-- Information --
= = = =

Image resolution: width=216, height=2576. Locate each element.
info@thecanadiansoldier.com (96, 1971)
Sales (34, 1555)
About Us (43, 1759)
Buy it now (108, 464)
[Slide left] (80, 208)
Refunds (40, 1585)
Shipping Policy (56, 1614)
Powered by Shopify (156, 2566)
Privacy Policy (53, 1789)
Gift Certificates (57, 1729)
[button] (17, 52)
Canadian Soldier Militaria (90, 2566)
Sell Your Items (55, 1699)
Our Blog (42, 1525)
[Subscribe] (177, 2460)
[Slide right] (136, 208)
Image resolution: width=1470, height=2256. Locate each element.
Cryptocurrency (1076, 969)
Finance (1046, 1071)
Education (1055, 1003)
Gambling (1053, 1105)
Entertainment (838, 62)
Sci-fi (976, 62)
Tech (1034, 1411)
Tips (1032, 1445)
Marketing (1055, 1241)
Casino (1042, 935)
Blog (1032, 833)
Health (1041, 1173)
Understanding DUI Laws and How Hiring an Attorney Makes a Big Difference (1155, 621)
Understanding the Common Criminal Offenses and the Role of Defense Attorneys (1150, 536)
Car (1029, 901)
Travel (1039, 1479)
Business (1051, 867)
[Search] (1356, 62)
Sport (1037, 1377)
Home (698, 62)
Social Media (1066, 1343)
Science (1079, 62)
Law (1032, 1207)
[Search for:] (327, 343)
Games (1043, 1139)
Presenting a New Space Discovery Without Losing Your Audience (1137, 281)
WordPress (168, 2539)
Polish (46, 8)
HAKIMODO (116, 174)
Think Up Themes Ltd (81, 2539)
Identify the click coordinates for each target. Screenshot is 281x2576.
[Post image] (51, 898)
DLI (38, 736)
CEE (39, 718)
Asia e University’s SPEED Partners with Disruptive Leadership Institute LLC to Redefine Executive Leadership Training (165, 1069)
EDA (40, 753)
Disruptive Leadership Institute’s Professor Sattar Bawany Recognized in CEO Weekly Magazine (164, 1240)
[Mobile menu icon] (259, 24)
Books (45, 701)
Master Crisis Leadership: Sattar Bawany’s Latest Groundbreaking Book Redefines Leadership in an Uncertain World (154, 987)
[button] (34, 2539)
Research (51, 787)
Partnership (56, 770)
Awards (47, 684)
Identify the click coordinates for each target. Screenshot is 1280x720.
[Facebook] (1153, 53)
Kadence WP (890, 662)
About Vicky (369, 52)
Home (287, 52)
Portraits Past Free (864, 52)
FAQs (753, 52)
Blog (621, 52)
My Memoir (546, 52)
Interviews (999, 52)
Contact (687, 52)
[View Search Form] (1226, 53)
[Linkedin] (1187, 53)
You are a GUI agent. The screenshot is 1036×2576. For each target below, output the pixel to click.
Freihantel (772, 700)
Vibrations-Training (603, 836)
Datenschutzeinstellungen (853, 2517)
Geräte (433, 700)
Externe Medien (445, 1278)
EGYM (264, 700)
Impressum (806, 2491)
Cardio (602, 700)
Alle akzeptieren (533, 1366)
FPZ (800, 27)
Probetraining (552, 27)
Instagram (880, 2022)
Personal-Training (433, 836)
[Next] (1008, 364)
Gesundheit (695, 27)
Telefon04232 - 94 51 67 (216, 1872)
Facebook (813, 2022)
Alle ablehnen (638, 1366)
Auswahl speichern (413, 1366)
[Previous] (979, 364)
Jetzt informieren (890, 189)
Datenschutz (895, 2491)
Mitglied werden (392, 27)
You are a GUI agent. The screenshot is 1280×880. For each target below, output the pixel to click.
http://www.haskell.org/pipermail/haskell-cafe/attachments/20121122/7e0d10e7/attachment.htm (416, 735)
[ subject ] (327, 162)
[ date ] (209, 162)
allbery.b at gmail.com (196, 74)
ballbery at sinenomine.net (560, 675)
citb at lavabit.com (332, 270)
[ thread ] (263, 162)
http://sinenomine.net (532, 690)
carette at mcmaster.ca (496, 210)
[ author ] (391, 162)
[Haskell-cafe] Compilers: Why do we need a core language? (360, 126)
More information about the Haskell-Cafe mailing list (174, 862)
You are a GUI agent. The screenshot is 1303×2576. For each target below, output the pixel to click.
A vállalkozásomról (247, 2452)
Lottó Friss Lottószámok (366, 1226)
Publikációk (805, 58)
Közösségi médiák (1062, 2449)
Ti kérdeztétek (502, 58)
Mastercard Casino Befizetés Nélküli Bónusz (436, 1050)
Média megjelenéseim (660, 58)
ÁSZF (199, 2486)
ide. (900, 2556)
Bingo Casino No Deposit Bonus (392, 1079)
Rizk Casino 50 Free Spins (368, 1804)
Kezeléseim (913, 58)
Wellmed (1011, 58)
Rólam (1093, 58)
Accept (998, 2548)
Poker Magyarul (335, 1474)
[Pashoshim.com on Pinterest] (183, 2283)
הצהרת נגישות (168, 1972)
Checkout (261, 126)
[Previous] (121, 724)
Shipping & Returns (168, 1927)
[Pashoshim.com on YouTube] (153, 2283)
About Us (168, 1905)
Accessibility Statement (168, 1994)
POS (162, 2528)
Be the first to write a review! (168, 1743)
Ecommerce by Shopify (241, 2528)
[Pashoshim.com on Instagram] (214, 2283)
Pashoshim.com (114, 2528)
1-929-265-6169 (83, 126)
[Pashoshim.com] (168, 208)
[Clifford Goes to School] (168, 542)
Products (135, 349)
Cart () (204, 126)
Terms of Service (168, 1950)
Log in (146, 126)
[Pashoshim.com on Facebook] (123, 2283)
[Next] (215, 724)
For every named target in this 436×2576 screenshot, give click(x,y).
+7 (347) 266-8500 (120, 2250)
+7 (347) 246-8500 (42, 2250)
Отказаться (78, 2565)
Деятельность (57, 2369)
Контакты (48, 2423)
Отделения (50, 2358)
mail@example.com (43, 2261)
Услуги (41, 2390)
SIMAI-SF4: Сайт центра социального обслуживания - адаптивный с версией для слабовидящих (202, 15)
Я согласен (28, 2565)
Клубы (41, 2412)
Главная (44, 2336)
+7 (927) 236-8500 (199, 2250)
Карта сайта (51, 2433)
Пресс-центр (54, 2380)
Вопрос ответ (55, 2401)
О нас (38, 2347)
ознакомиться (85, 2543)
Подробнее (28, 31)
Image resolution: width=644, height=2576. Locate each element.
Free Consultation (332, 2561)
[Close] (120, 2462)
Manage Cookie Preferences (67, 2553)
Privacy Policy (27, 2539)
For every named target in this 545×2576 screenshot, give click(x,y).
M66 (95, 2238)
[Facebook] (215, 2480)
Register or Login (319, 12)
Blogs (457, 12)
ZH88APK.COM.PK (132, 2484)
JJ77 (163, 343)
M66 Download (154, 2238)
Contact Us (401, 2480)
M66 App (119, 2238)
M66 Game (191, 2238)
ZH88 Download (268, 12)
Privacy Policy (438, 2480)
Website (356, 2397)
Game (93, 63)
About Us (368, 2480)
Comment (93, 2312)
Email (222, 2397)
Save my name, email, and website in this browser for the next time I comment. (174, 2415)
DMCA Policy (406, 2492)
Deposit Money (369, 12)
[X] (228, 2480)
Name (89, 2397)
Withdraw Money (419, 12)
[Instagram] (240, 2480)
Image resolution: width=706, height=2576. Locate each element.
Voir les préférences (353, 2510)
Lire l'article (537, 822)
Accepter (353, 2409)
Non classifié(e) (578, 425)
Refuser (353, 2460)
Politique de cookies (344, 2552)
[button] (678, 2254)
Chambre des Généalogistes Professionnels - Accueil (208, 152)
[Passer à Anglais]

= = = =

-- Problem requirements --
Using the records above, write out exactly the lines between the one holding "http://sinenomine.net (532, 690)" and the one holding "Bingo Casino No Deposit Bonus (392, 1079)", inclusive; leave everything else out.

-- Expected answer --
http://sinenomine.net (532, 690)
carette at mcmaster.ca (496, 210)
[ author ] (391, 162)
[Haskell-cafe] Compilers: Why do we need a core language? (360, 126)
More information about the Haskell-Cafe mailing list (174, 862)
You are a GUI agent. The screenshot is 1303×2576. For each target below, output the pixel to click.
A vállalkozásomról (247, 2452)
Lottó Friss Lottószámok (366, 1226)
Publikációk (805, 58)
Közösségi médiák (1062, 2449)
Ti kérdeztétek (502, 58)
Mastercard Casino Befizetés Nélküli Bónusz (436, 1050)
Média megjelenéseim (660, 58)
ÁSZF (199, 2486)
ide. (900, 2556)
Bingo Casino No Deposit Bonus (392, 1079)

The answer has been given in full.